Materials and Methods

Specimens of Conocyema polymorpha van Beneden, 1882, Dicyema apalachiensis Short, 1962, Microcyema vespa van Beneden, 1882, and Pseudicyema truncatum (Whitman, 1883) were examined in the collections of the Department of Invertebrate Zoology, Santa Barbara Museum of Natural History, Santa Barbara, California. Conocyema polymorpha, found in Octopus vulgaris, was collected by Henri Nouvel in the Mediterranean Sea (Nouvel, 1947). Microcyema vespa and P. truncatum, found in Sepia officinalis, were also collected by Nouvel in the Mediterranean Sea (Nouvel, 1947). Dicyema apalachiensis, found in Octopus joubini, was collected by Robert B. Short in the Gulf of Mexico off Florida (Short, 1962).

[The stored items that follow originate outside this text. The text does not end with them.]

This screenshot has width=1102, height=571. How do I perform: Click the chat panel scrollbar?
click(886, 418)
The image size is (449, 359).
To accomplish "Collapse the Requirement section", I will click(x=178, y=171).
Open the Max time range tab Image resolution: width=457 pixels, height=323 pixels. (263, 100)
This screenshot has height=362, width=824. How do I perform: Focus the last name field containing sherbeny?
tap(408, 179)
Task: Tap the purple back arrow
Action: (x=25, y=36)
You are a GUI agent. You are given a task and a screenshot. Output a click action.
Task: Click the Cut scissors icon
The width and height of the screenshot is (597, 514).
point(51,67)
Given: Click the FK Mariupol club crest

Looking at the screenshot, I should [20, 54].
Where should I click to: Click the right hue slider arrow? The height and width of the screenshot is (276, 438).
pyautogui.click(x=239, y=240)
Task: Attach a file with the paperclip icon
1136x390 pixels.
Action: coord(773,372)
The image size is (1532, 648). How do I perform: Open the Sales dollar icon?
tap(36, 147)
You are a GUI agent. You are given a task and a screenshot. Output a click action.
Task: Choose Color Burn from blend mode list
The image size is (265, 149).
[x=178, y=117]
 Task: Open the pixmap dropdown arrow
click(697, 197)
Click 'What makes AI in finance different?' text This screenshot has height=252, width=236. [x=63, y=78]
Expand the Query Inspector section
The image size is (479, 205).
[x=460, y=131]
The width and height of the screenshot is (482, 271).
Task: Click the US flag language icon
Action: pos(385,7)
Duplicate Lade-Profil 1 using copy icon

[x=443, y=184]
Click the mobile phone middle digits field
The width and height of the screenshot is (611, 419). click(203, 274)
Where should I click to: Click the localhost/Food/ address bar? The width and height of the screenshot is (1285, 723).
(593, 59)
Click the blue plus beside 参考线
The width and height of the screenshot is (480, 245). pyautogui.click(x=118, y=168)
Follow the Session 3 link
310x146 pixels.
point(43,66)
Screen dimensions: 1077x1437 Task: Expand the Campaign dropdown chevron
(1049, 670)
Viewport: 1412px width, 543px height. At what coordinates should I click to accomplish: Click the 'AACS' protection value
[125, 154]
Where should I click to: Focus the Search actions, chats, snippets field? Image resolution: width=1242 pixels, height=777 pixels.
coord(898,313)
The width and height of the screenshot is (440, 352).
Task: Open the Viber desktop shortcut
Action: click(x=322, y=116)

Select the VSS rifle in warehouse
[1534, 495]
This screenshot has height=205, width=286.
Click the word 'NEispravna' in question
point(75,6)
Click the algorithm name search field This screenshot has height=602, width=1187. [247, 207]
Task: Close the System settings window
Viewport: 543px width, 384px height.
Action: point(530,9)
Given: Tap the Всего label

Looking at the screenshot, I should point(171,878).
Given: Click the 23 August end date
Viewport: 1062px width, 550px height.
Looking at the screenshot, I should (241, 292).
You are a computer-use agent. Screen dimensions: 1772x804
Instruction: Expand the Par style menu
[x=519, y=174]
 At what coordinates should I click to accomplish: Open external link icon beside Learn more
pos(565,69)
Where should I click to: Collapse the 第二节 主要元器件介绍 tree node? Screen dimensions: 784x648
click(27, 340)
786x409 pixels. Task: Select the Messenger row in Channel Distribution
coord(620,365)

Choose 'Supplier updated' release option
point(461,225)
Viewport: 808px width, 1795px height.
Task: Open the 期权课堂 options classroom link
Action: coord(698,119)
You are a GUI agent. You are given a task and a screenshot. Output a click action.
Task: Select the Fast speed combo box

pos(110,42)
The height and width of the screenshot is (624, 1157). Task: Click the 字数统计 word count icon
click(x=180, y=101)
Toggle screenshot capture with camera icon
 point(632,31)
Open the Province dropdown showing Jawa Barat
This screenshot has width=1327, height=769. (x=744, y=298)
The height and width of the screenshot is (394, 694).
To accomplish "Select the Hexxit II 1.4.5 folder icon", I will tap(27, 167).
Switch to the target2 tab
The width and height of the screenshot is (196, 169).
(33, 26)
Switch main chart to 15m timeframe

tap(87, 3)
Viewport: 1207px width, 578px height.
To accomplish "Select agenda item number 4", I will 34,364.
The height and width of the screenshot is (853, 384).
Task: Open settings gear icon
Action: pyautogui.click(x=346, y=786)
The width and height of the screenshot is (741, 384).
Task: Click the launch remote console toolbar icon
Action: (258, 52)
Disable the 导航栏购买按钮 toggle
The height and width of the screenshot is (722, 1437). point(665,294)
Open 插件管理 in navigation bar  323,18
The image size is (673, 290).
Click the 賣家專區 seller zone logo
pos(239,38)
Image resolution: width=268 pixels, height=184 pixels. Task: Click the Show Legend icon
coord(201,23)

Specimens of Pseudicyema nakaci Furuya, 1999, were prepared for this study. A total of 57 host cuttlefishes, Sepia esculenta, were purchased in the western part of Japan. When dicyemids were detected in the kidney of the host cuttlefish, small pieces of renal appendages with attached dicyemids were removed and smeared on slide glasses. The smears were fixed immediately in Bouin's fluid for 24 h and then stored in 70% ethyl alcohol. The fixed smears were stained in Ehrlich's hematoxylin and counterstained in eosin. Stained smears were mounted using Entellan (Merck).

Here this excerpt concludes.